An exact copy of every record below is needed, with all pictures removed.

● Material shown
----

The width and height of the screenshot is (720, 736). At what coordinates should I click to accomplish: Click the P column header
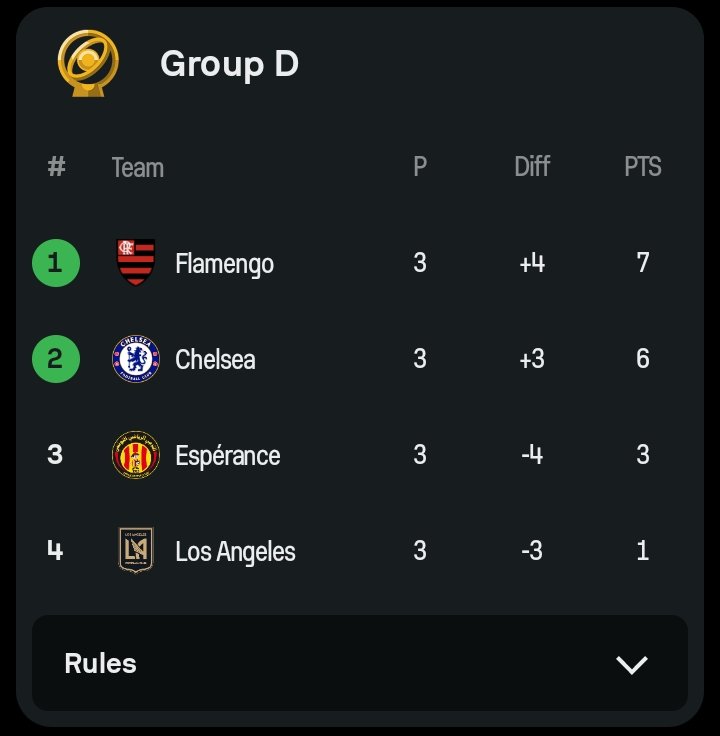(x=420, y=166)
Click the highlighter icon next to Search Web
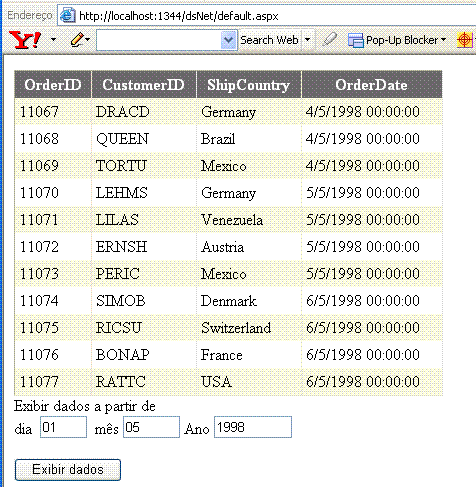 (329, 40)
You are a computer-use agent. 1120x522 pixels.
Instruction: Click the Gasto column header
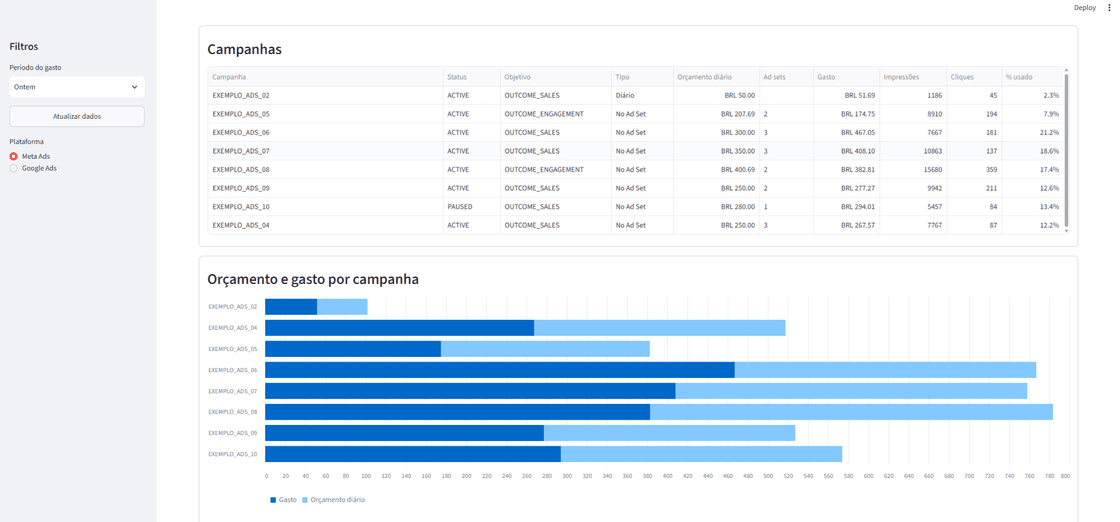[846, 76]
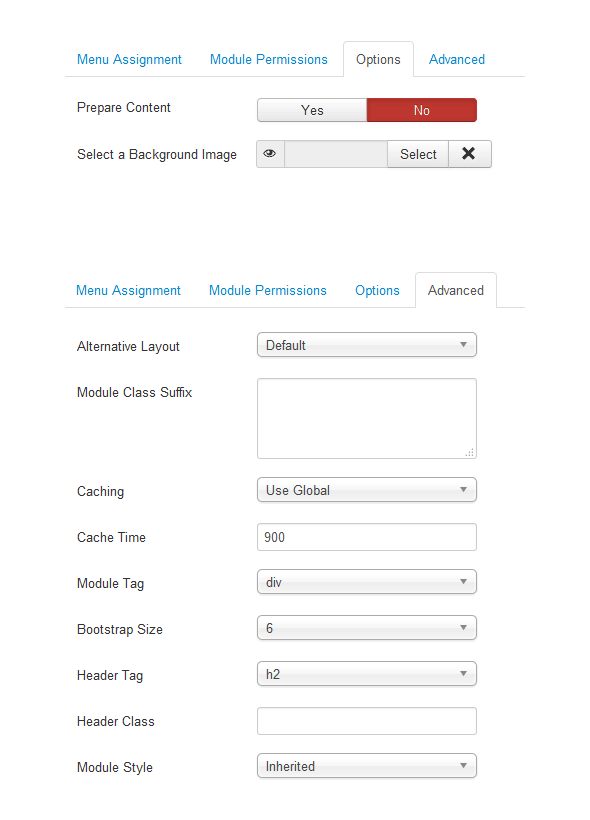The width and height of the screenshot is (590, 820).
Task: Open the Module Tag dropdown
Action: coord(367,582)
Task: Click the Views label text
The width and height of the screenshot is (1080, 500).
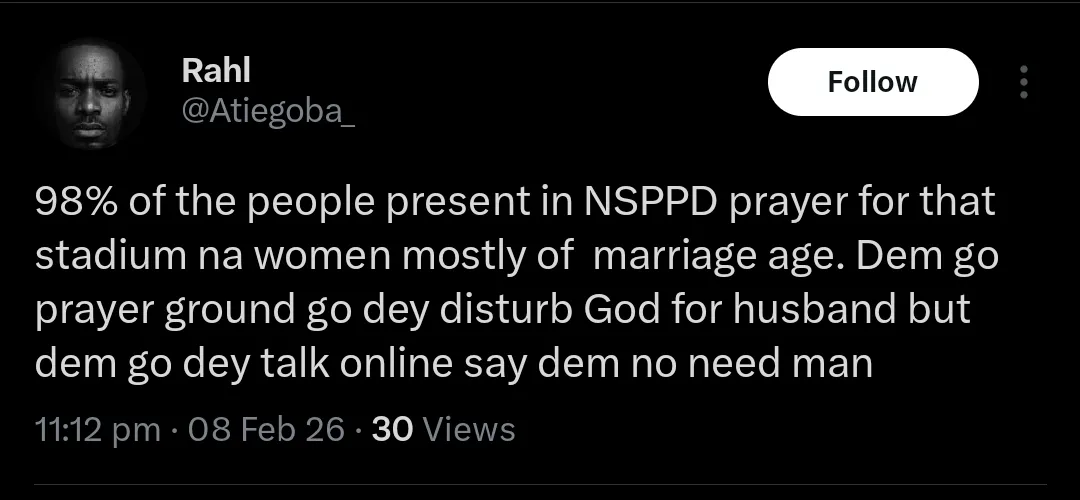Action: pos(469,429)
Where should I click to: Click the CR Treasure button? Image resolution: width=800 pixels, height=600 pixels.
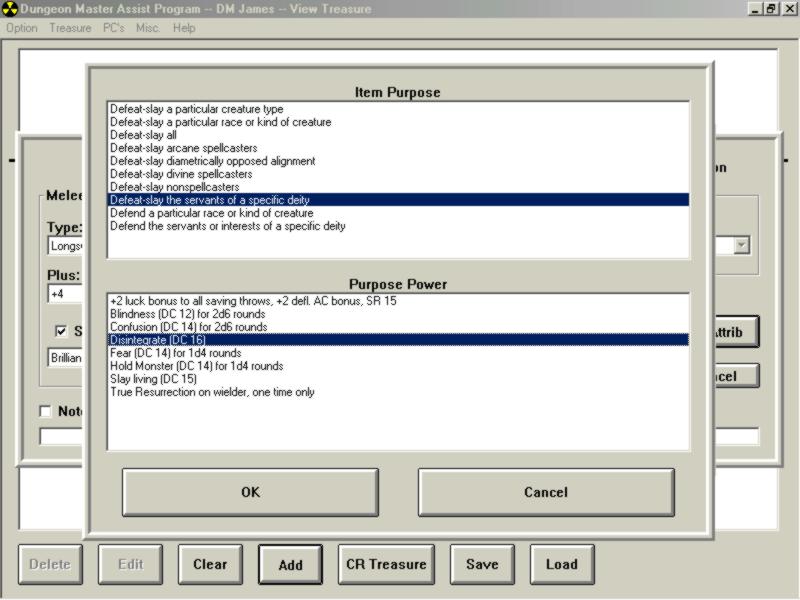pos(386,564)
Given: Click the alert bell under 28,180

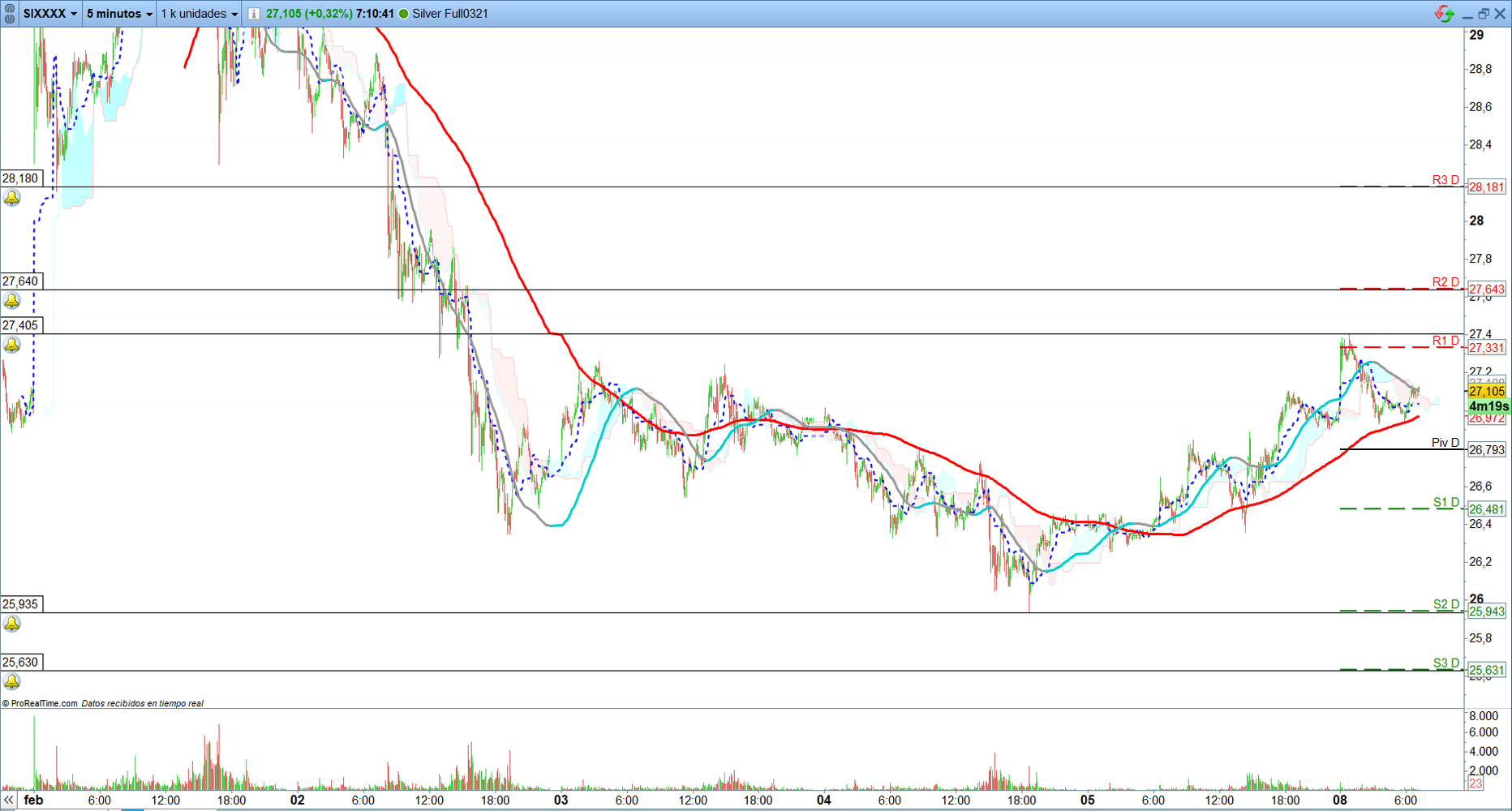Looking at the screenshot, I should click(x=12, y=198).
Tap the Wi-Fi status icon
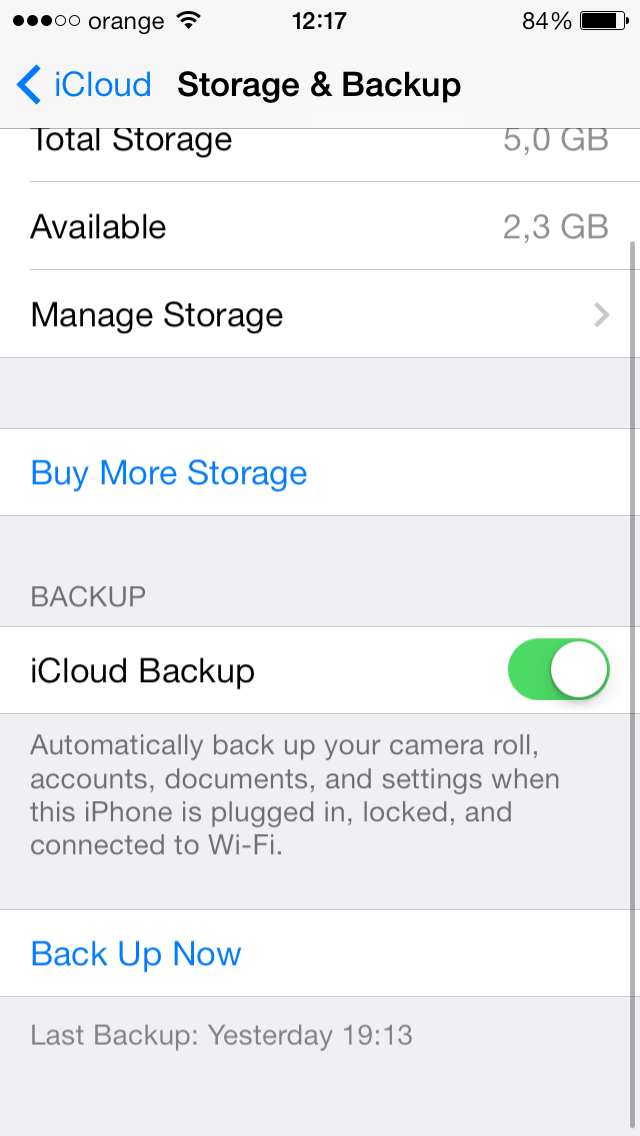The image size is (640, 1136). pyautogui.click(x=188, y=21)
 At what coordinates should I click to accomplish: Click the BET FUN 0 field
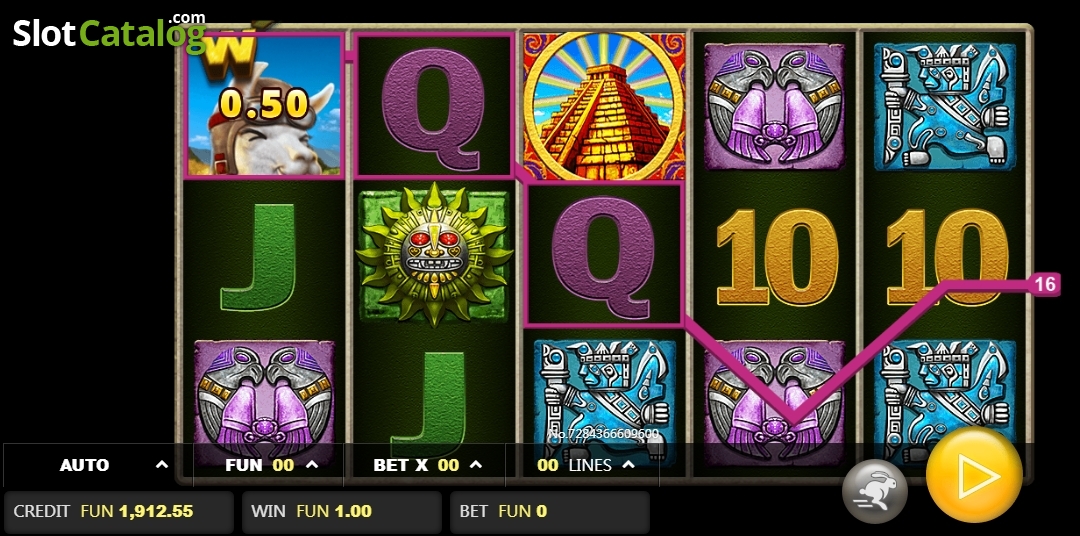coord(550,511)
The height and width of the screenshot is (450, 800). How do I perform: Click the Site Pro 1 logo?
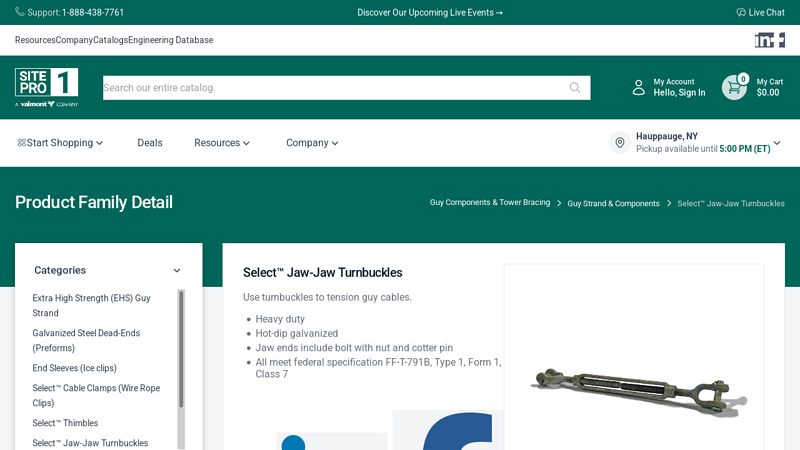[46, 87]
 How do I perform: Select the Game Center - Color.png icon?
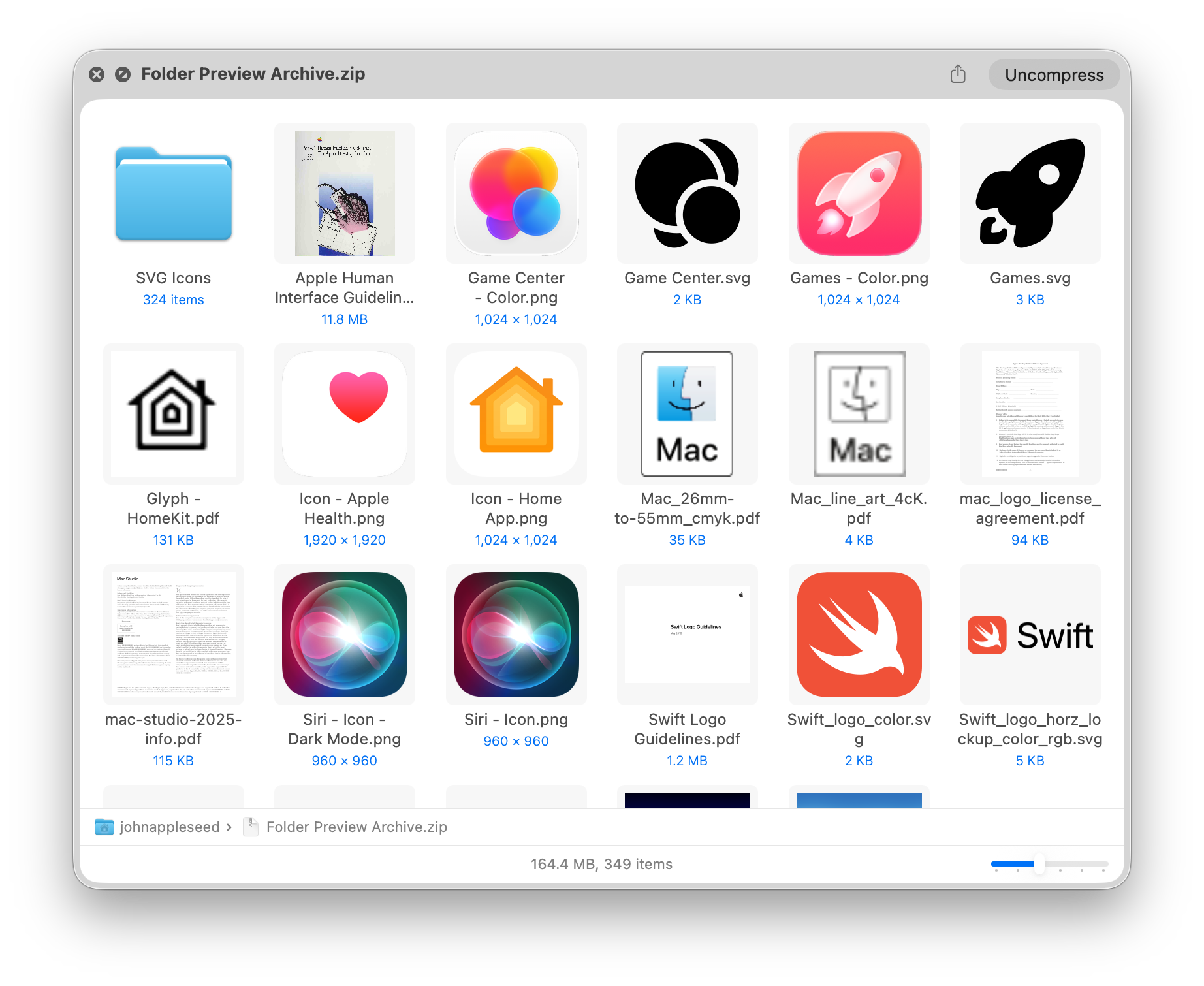point(516,194)
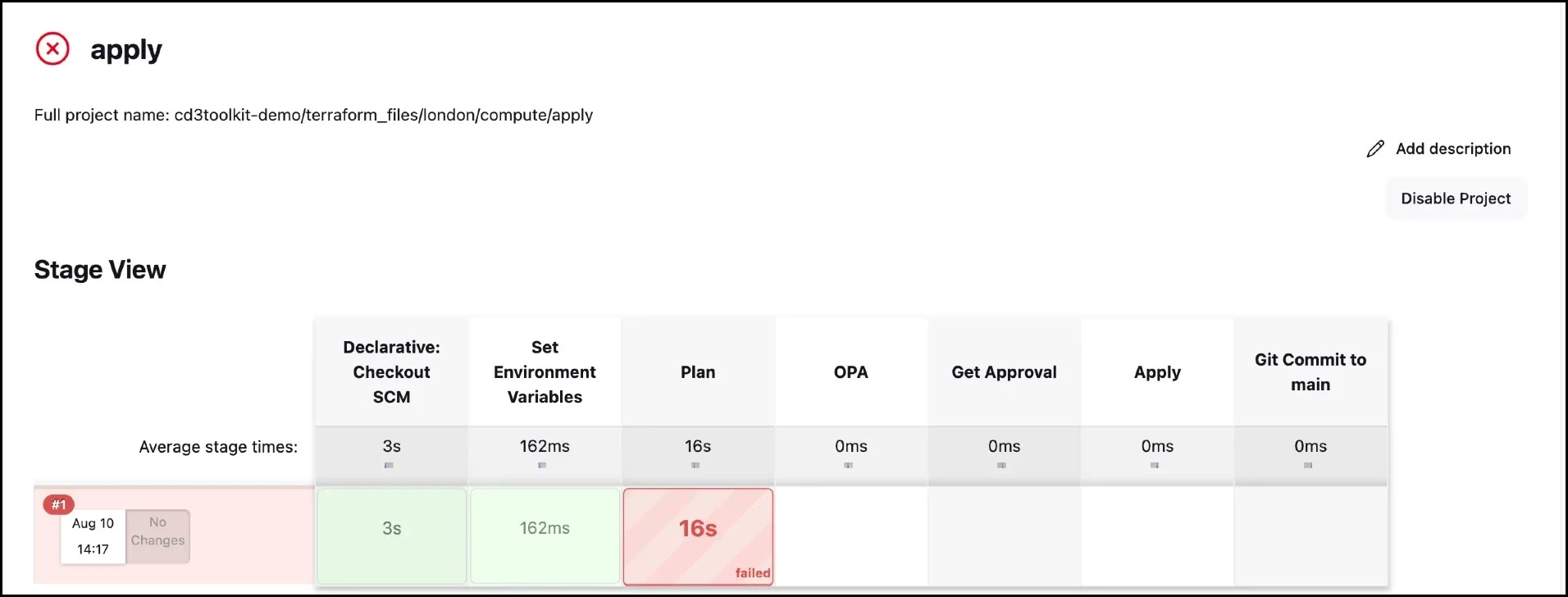The height and width of the screenshot is (597, 1568).
Task: Open the Add description link
Action: [x=1452, y=148]
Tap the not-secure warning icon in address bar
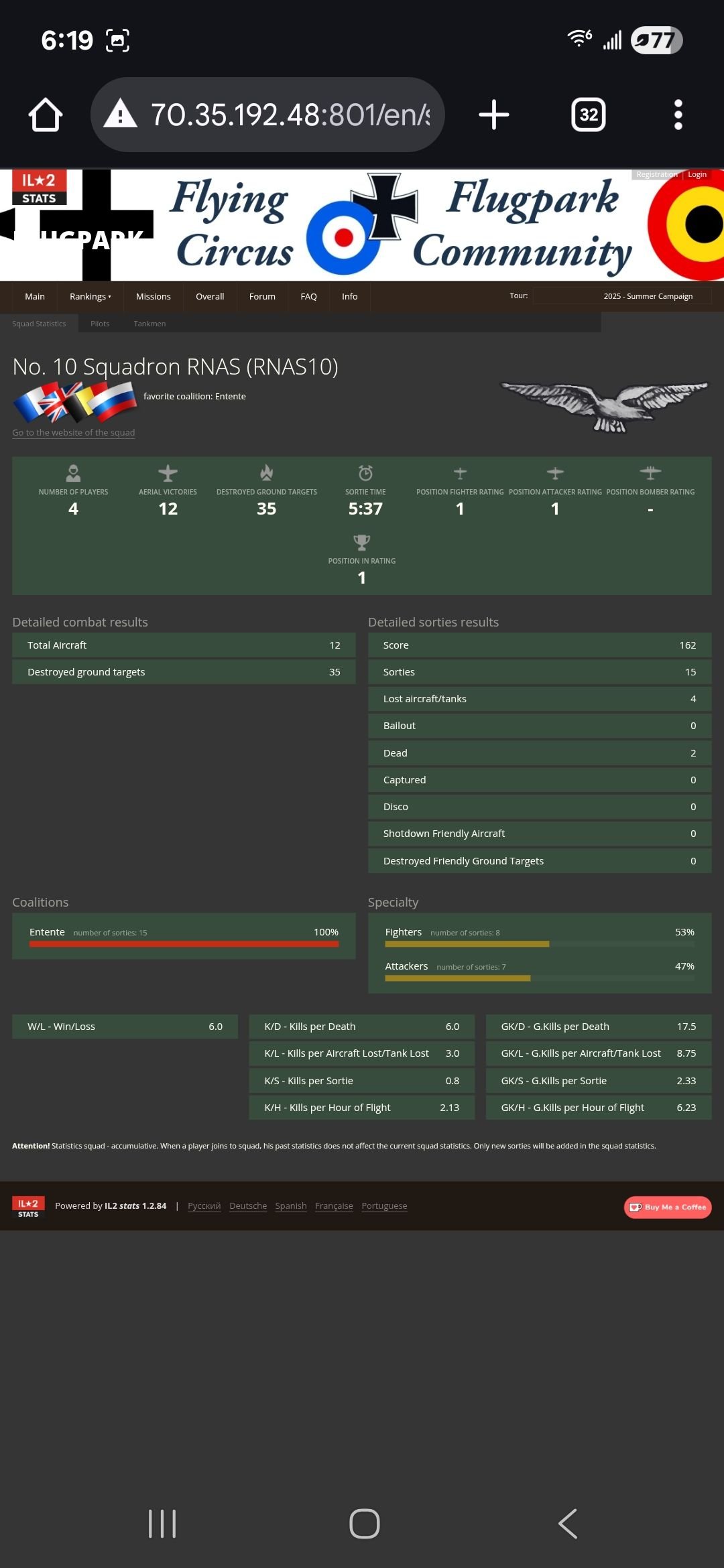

----

● Solution for this task
The width and height of the screenshot is (720, 736). At what coordinates should I click to accomplish: Click the P column header
(x=420, y=166)
Click the highlighter icon next to Search Web
 (329, 40)
You are a computer-use agent. 1120x522 pixels.
Instruction: Click the Gasto column header
[846, 76]
The width and height of the screenshot is (590, 820).
Task: Open the Module Tag dropdown
Action: coord(367,582)
Task: Click the Views label text
The width and height of the screenshot is (1080, 500).
Action: pos(469,429)
Where should I click to: Click the CR Treasure button? Image resolution: width=800 pixels, height=600 pixels.
pos(386,564)
Given: Click the alert bell under 28,180

Looking at the screenshot, I should click(x=12, y=198).
Tap the Wi-Fi status icon
The image size is (640, 1136). pyautogui.click(x=188, y=21)
 At what coordinates should I click to accomplish: Click the BET FUN 0 field
coord(550,511)
The height and width of the screenshot is (450, 800). How do I perform: Click the Site Pro 1 logo?
[46, 87]
 How do I perform: Select the Game Center - Color.png icon?
point(516,194)
The height and width of the screenshot is (597, 1568).
Task: Open the Add description link
Action: [x=1452, y=148]
Tap the not-secure warning icon in address bar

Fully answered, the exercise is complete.